O principal suspeito passa a ser agora, segundo avaliação do delegado Valdir da Silva, o comerciante Elias Basílio, que não aceitou participar da acareação. Os três acusados pelo crime estão presos preventivamente. De acordo com os acusados, Neizinho teria sido morto porque vinha ameaçando estuprar a namorada de um deles.
Segundo o delegado-operacional, que tem até o final de semana para concluir o inquérito, todas as evidências apontam para Elias Basílio como único autor do crime, que ocorreu no porão da casa do acusado, no Jardim Marabá (zona leste). Antes de ser cortado em pedaços com um serrote, a vítima foi executada com vários tiros na cabeça.

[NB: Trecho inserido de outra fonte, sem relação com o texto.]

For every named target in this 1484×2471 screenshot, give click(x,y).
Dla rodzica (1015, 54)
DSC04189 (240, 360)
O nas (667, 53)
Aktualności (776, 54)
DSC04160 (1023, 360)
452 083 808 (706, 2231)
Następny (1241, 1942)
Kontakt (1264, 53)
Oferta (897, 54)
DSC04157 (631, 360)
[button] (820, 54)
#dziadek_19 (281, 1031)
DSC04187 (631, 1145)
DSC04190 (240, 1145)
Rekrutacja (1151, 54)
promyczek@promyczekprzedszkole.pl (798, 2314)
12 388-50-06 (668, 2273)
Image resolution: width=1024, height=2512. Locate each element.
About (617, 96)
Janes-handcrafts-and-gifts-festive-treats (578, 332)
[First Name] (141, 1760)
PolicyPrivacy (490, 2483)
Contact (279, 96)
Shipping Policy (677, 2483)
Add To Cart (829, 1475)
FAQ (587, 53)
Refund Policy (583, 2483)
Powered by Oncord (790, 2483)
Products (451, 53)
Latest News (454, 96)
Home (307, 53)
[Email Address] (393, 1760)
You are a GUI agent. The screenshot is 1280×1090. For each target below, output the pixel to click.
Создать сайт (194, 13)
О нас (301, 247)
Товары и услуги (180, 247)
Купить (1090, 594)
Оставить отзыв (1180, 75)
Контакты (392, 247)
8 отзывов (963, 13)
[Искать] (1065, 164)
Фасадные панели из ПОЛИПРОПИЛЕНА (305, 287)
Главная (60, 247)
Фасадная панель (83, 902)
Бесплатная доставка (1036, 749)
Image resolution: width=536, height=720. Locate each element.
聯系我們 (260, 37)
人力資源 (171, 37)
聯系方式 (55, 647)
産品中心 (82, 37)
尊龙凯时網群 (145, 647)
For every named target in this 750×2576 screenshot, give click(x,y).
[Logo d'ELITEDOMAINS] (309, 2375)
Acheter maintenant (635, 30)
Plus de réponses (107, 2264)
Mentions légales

Em depoimento à polícia, Basílio negou ter sido o autor dos disparos. Para a imprensa, no entanto, o acusado se vangloriou de ter cometido o crime como se tivesse prestado um serviço aos moradores da zona leste da cidade. Basílio, que é ex-policial militar, é casado e tem ficha na Polícia Civil por ameaça de morte contra outra pessoa.
Neizinho tinha um longa folha-corrida na polícia, sob acusação de assaltos, estupro, furtos e atentado violento ao pudor. Ele foi preso algumas vezes e cumpriu pena na Colônia Penal Agrícola da Região Metropolitana de Curitiba, de onde estava foragido.
Para concluir o inquérito e enviá-lo ao Ministério Público, no início da próxima semana, Valdir da Silva ainda tomará o depoimento de algumas pessoas e depende dos laudos cadavéricos do IML e do Instituto de Criminalística sobre o local e arma do crime.